Trying to decide whether Canada’s real estate market has peaked has long been a national pastime. And, last year, even the country’s housing agency gave a steer: it warned that a Covid-led correction was imminent and prices could fall by as much as 18 per cent.
But the market had other ideas. Nationally, average selling prices hit a record high in March 2021, up 31 per cent year-on-year, to more than C$715,000 ($575,000), according to the Canadian Real Estate Association.
This double-digit price growth has put pressure on lawmakers to take action, as home ownership shoots out of reach of many Canadians. Vancouver and Toronto are now among the world’s least affordable cities.
In April, prime minister Justin Trudeau’s government pledged to tax empty homes owned by non-Canadians and provide C$2.5bn to help provide 35,000 new affordable units.
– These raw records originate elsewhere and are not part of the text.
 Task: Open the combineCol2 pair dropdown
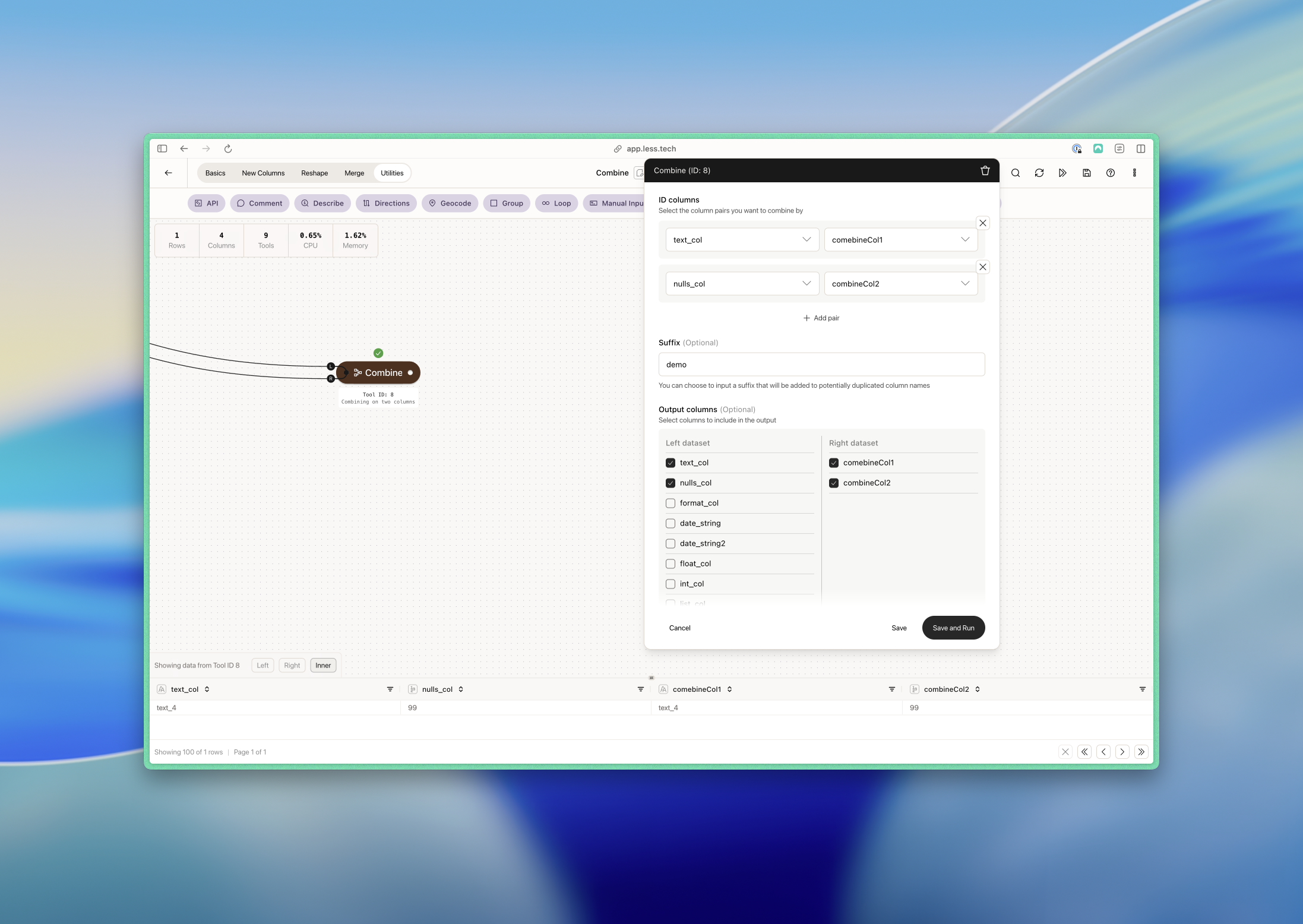coord(900,284)
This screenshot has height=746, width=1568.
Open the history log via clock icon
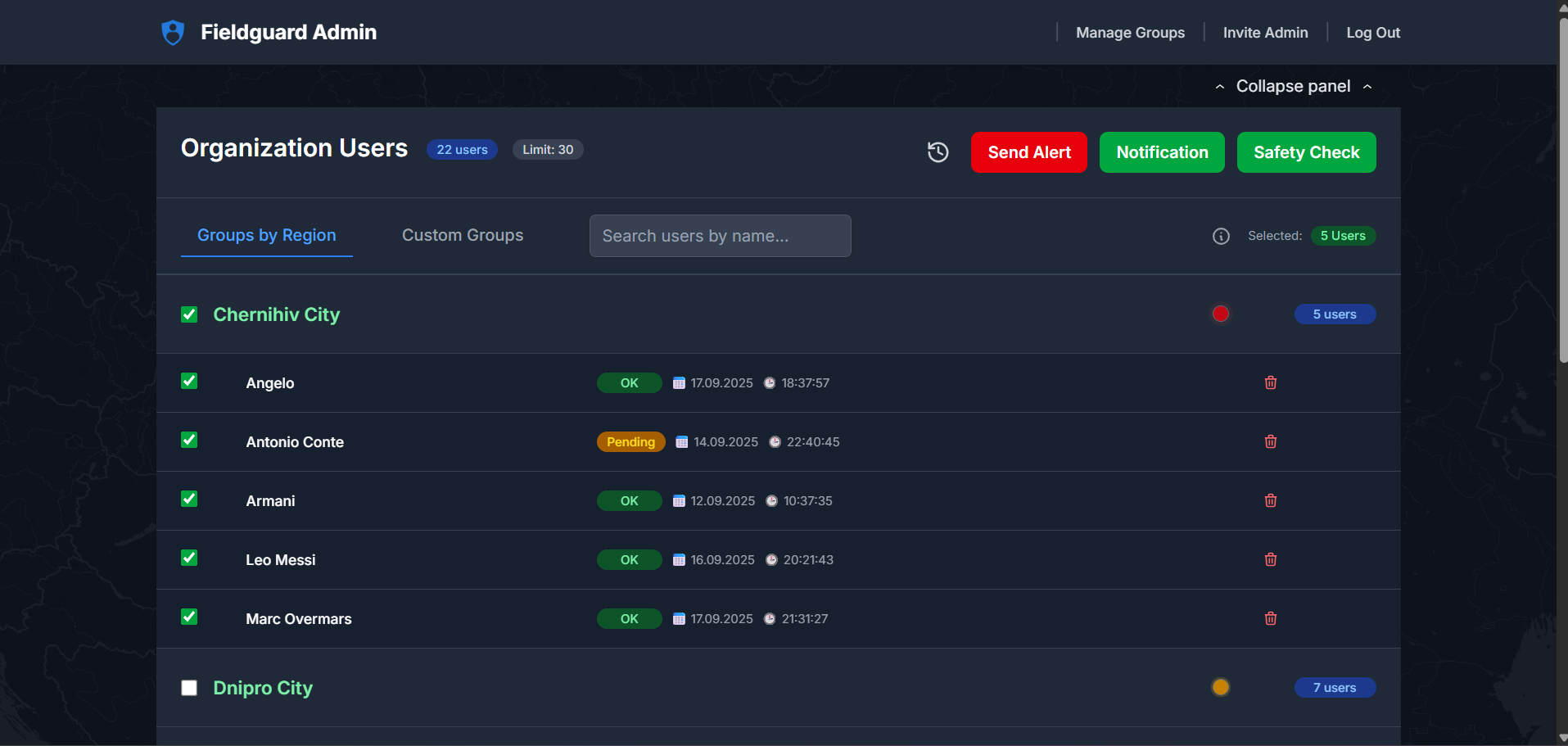(938, 152)
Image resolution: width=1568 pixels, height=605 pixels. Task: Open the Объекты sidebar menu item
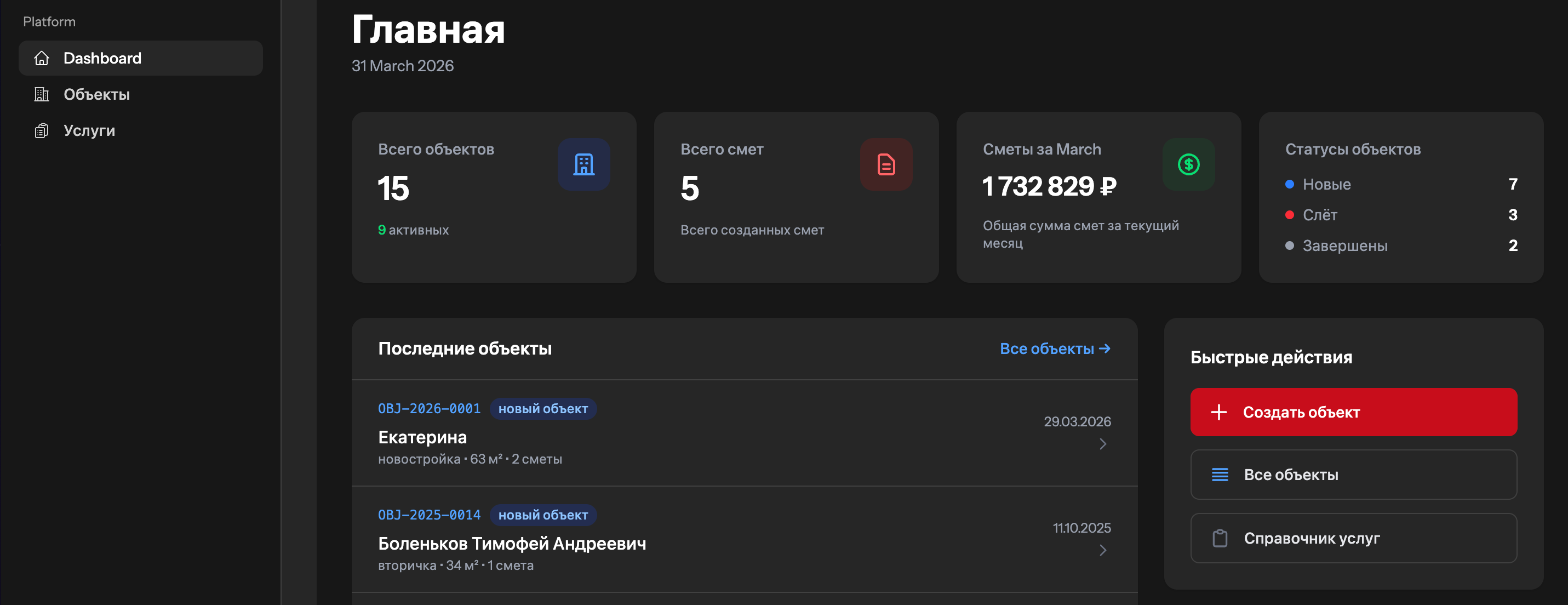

“Houses should not be passive investment vehicles for offshore money,” argued finance minister Chrystia Freeland in her budget speech.
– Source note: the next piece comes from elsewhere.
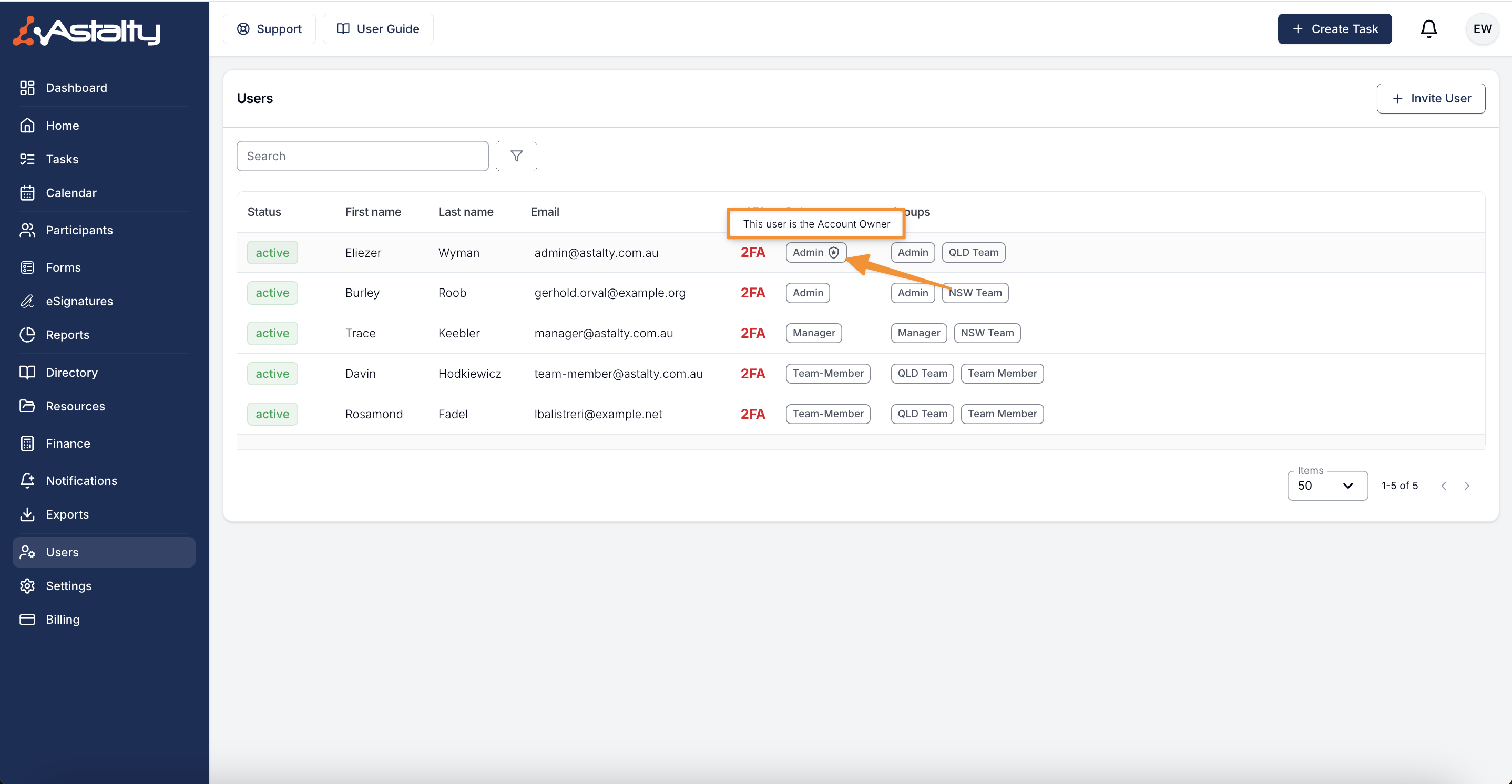Open the Settings menu item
However, economists say blaming foreign investment is false reasoning and tax measures will not counter the main cause of the crunch: too few homes that people want to live in.
“The big game changer for housing will be an increase in supply,” says Frances Donald, the Montreal-based chief economist at Manulife Financial, a Canadian insurer and financial services provider. “Incremental measures to reduce demand are unlikely to be successful. Canada is effectively undergoing a cost of living crisis.”
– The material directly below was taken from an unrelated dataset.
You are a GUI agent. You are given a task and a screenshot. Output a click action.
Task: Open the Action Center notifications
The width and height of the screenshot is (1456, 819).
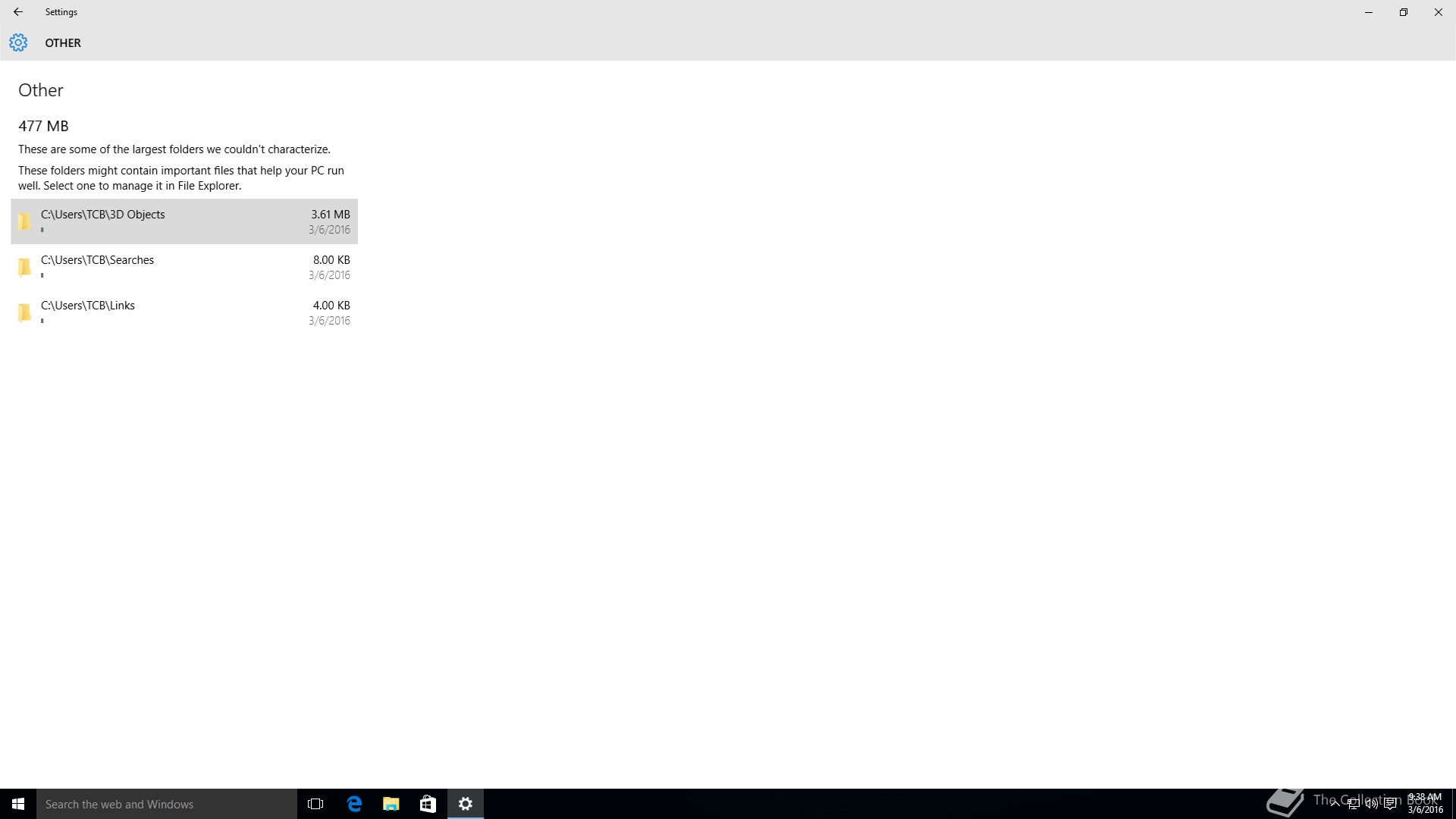click(1390, 804)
The market is not only pricing out young Canadians but could also dent economic competitiveness, she warns. Although Canada has had success in luring highly-skilled workers away from the US, especially in tech, Donald says that less housing affordability could deter foreign workers.
Price rises have been fuelled by record low mortgage rates, after the central bank’s decision to park interest rates near zero per cent, as well as an insatiable appetite for family homes.
“People want more space,” Tiff Macklem, Bank of Canada governor, said of the housing market in April. “Supply is not responding nearly as quick as demand.”
While Macklem added that rising prices were still “rooted in fundamentals”, he expressed concern about speculation and the risk that buyers might “overstretch” themselves on the assumption that prices keep increasing.
Ron Rapp, chief executive of the Homebuilders Association Vancouver (Havan), points to the limited supply of new homes as a dominant factor in the price rises. Data from the real estate association shows the inventory of property for sale is the lowest on record, relative to demand.
“You simply cannot get enough supply into the market fast enough,” says Rapp, who notes that Covid-19 has increased labour costs and caused shortages in building materials, such as timber.
Canada’s cities have also favoured planning policies encouraging urban density, and using greenbelts to reduce sprawl. Yet property buyers still prefer houses, leading to overheated markets in unexpected locations.
For example, in February, house prices were up 35 per cent, year-on-year, in Oxford County, Ontario — a largely-rural district near Toronto that claims the title of the “dairy capital of Canada”, complete with cheese-tasting trail and a statue of a cow.
Oxford now leads a cohort of outlying regions — including Chilliwack, near Vancouver, and Niagara, Ontario — that are appealing to urbanites fleeing coronavirus lockdowns in cramped city quarters. This shift to areas giving more space at better prices, with solid transit links to a metropolitan hub, has accelerated during the pandemic.
“It’s these more remote communities that are really on fire,” says Peter Norman, chief economist at Altus Group, a Toronto real estate consultancy.
Higher prices persist despite an economic backdrop that would normally cool the market, Norman says, with 500,000 more Canadians out of work or on reduced hours compared with pre-Covid levels.
Population growth last year hit its lowest since 1945, as immigration stalled. New arrivals made up three-quarters of Canada’s annual population growth before the pandemic.
“Some of what’s happening right now seems divorced from the fundamentals,” Norman suggests.
But while the rise has revived fears of a bubble, history shows that Canada’s housing market can prove resilient. Norman says there are only a few examples of regional bubbles bursting since the second world war. Unlike the US and the UK, Canada did not see a reset in prices even after the 2008 global financial crisis, he adds.
Still, he admits that risks remain: “Property bubbles are easier to look at in the rear-view mirror than ahead.”